Locale Format

Problem:

Currently, we can get formats like the following:

Chinese (Simplified Han)

Simplified Chinese (Singapore)

Chinese (Simplified Han, Singapore)

English (United States)

American English

English (United States, Variant)

American English (Variant)

But we want to be able to have formats like:

Chinese (Simplified, Singapore)

Chinese (Simplified)

English (US), or English (American)

English (UK), or English (British)

English (US, Variant)

Here is a proposal for how to do this:

Our current data looks like this (English):

<localeDisplayPattern>

<localePattern>{0} ({1})</localePattern>

<localeSeparator>, </localeSeparator>

</localeDisplayPattern>

    1. <language type="zh_Hans">Simplified Chinese</language>

    2. <language type="zh_Hant">Traditional Chinese</language>

    3. <language type="en_US">U.S. English</language>

    4. <script type="Hans">Simplified Han</script>

    5. <script type="Hant">Traditional Han</script>

What happens is that in formatting, the fields that are not present in the type are put into {1} in the localePattern, separated by the localeSeparator (if there is more than one).

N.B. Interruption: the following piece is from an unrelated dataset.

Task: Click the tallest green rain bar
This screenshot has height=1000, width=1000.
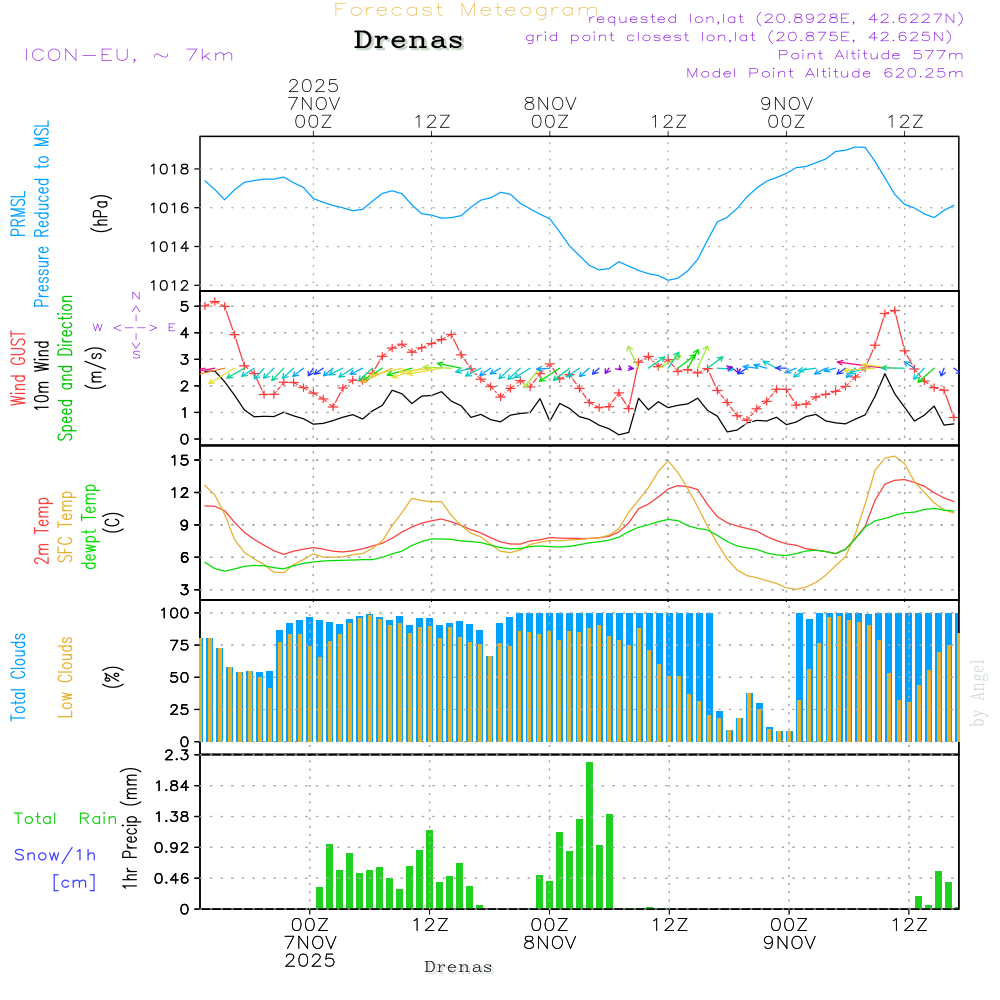Action: (x=590, y=835)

We would change it slightly so that we could have patterns like:

    1. <language type="zh_Hans">Chinese (Simplified{SEP_LEFT})</language>

    2. <language type="en_US">English (US{SEP_LEFT})</language>

{SEP_LEFT} is whatever is left: separated by localeSeparator, and with localeSeparator in front

{LEFT} is whatever is left: separated by localeSeparator, but with no initial localeSeparator

Then we get:

en_US_VARIANT => English (US, Variant)

If there is no placeholder in the pattern, it works the old way.

Issue:

    1. Add context="", "standalone", "short", "short standalone"

    2. If you have type="en_US", then it will get one of the following:

      1. "": English (American) or English (United States)

      2. "short": English (US)

      3. "standalone": American English

      4. "short standalone": US English

    3. We would also add context="short" on Regions, to get "US", and use it if there wasn't a short form of en_US context="short" or "short standalone"

Fallbacks:

    • short standalone => standalone => ""

    • short => ""